Cutwail botnet

The Cutwail botnet, founded around 2007, is a botnet mostly involved in sending spam e-mails. The bot is typically installed on infected machines by a Trojan component called Pushdo. It affects computers running Microsoft Windows.

History

In June 2009 it was estimated that the Cutwail botnet was the largest botnet in terms of the amount of infected hosts. Security provider MessageLabs estimated that the total size of the botnet was around 1.5 to 2 million individual computers, capable of sending 74 billion spam messages a day, or 51 million every minute, equal to 46.5% of the worldwide spam volume.
In February 2010 the botnet's activities were slightly altered when it started a DDoS attack against 300 major sites, including the CIA, FBI, Twitter and PayPal. The reasons for this attack weren't fully understood, and some experts described it as an "accident", mainly due to the lack of damage and disruption, along with the infrequency of the attacks.
In August 2010, researchers from University of California, Santa Barbara and Ruhr University Bochum attempted to take down the botnet, and managed to take offline 20 of the 30 Command and Control servers that the botnet was using.

Structure

Cutwail is a fairly simple botnet.

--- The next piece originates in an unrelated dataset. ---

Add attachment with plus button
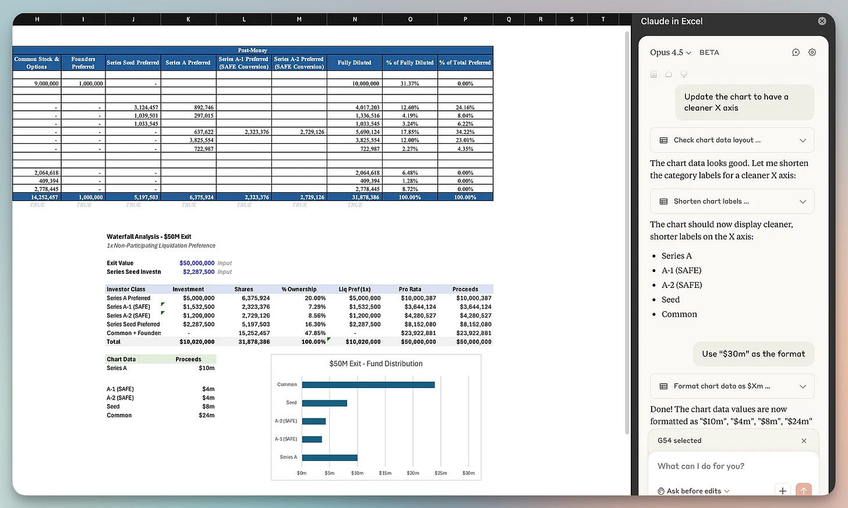Screen dimensions: 848x508 tap(783, 491)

The bots connect directly to the command and control server, and receive instructions about the emails they should send. After they are done with their task, the bots report back to the spammer exact statistics on the number of emails that were delivered, and on which and how many errors were reported.

Operations

The Cutwail botnet is known as "0bulk Psyche Evolution" in the underground market. Spammers can rent an instance of the botnet for a fee, and use it to send their own spam campaigns. The services offered by the botnet were advertised on the Russian underground forum "spamdot.biz", that was taken down in 2010. As of June 2010, at least 8 different spam groups were using the botnet to deliver junk mail.